La cosa estaba difícil, una de las bazas de la saga original era ver al blandengue de Matt Damon dando hostias como panes y unas escenas de acción y persecuciones de los más emocionantes. Pero ahora ya no están Damon ni Paul Greengrass. El encargado de dirigir este nuevo engendro ha sido el eficiente Tony Gilroy (Michael Clayton), que es un buen guionista y un buen director de dramas pero que no sabe muy bien por donde salir con esta historia.  Gilroy fue guionista de las tres primeras y aquí escribe el guión a cuatro manos con un tal Dan Gilroy (supongo que será su hermano) pero la cosa no acaba de cuajar. A su historia le cuesta demasiado arrancar y nunca acaba de enganchar al espectador (cosa que sí supo hacer en las tres primeras).

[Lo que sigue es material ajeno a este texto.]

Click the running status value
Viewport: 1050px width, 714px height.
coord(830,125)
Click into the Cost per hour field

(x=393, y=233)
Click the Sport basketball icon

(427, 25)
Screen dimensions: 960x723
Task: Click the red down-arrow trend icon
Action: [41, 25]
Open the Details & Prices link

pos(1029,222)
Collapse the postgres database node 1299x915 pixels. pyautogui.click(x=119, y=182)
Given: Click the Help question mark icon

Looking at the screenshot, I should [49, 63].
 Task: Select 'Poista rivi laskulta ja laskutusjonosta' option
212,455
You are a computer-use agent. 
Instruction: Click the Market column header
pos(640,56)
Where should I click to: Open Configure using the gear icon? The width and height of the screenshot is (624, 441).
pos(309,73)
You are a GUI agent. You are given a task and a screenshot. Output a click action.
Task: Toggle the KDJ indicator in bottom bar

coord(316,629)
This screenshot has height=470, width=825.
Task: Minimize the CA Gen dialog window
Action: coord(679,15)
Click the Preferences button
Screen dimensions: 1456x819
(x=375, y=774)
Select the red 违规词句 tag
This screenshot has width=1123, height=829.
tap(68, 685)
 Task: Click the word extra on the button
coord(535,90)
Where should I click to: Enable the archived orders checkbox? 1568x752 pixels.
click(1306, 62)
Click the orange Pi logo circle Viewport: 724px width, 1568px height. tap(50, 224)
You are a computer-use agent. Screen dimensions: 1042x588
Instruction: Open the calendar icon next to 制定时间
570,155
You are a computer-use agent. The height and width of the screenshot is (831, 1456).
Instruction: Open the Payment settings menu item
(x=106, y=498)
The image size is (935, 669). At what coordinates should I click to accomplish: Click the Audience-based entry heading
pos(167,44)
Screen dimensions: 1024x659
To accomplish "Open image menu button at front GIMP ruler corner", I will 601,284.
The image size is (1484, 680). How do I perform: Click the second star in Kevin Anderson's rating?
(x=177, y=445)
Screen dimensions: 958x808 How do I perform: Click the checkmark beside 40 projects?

Gilroy se pierde intentando entrelazar los hechos de esta nueva entrega con lo sucedido en las anteriores y se olvida del ritmo frenético que tenían aquellas. Mucha palabrería y mucha intriga entre agencias pero poca acción y poco ritmo. Gilroy intenta dar emoción a su película e intenta emular las adrenalíticas persecuciones marca de la casa, pero no lo consigue. Su film aburre por momentos. Sólo la escena final de la persecución en Manila está a la altura, pero ya han pasado casi dos horas de anodina trama. De todo el fallido juego de malabares que establece el guión, hay un elemento que me pareció especialmente fuera de lugar, no entiendo a qué viene a cuento  de modificar genéticamente a los agentes a base de pastillas y virus. Me parece una solemne estupidez. 

Tampoco me parece acertada la presentación del asesino de turno (un proyecto ultrasecreto de supersoldado) para que se enfrente al héroe en la lucha final, está metido con calzador y resulta bastante poco carismático. Del final no voy a hablar, pero ya os he dicho que con esta peli sólo pretenden iniciar una nueva franquicia, así que os podéis imaginar cómo acaba la cosa. Por cierto, suena la cancioncilla Extreme ways de Moby (que parece que es una seña de identidad de la saga Bourne) aunque esta vez su impacto no sea el esperado. Es que casi nada tiene el efecto esperado en esta película. 


Jeremy Renner no lo tenía nada fácil, da el pego como héroe de acción (ya lo demostró en En tierra hostil, Los vengadores o Missión imposible 4) y al tipo no le falta carisma, pero no puede hacernos olvidar la carita de niñato de Damon. Renner es un tipo duro y se nos hace casi imposible sentir la misma empatía que la que sentíamos por Damon. Por su parte, Rachel Weisz está correctita en un papel alimenticio que no creo que aporte nada a su carrera (no así a su cuenta corriente). Por el film aparecen nombres de relumbrón como Edward Norton (cuya carrera parece que va definitivamente a la deriva) o los habituales Albert Finney, Joan Allen o Scott Glenn.

 Lo dicho, intenta emular la saga original pero se queda en el intento. "Siempre hubo más de uno" reza la publicidad de esta película, pues es una pena.

4,5



2 comentarios:

mario quema dijo...

La crítica de esta película me parece bastante acertada.
Personalmente, el guion me parece mucho más flojo que el de las anteriores y a las escenas de acción les falta originalidad (cosa que si tenían las anteriores - la persecución de coches en Moscú, etc.).
Un saludo.

Anónimo dijo...

no está mal, pero le cuesta mucho coger ritmo y sólo la escena final está a la altura, seguro que Damon acaba volviendo a la altura y tendremos una entrega con los agentes díscolos juntos. Siempre hay un buen cheque que hace cambiar de parecer a cualquiera.